- Exercise instructions -
Lines that include the string "Digitalisierung" are the ones to copy from the entries below.

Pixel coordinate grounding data
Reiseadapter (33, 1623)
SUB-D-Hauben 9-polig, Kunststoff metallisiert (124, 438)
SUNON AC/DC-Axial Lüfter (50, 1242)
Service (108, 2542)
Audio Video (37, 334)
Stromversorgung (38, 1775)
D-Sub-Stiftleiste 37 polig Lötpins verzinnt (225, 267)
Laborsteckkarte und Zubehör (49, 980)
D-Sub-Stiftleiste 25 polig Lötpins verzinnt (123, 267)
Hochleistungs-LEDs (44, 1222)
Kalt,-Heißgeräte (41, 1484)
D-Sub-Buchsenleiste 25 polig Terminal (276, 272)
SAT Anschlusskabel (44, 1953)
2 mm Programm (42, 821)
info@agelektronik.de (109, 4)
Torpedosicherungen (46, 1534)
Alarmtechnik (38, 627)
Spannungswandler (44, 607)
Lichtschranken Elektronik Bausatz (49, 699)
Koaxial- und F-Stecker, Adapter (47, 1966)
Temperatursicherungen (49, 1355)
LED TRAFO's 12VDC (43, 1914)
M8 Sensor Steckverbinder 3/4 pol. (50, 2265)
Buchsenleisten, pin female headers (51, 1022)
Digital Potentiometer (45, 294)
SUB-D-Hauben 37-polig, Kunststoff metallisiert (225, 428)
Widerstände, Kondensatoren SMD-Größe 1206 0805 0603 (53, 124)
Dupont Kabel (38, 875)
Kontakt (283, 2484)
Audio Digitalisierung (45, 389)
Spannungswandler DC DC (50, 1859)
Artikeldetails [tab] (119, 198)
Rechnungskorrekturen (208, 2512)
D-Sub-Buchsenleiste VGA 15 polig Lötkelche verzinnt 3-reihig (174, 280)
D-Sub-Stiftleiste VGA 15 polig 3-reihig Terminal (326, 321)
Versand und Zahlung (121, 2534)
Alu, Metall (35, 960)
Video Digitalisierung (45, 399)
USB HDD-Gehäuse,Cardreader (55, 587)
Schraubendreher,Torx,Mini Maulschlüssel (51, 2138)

- Your solution -
Audio Digitalisierung (45, 389)
Video Digitalisierung (45, 399)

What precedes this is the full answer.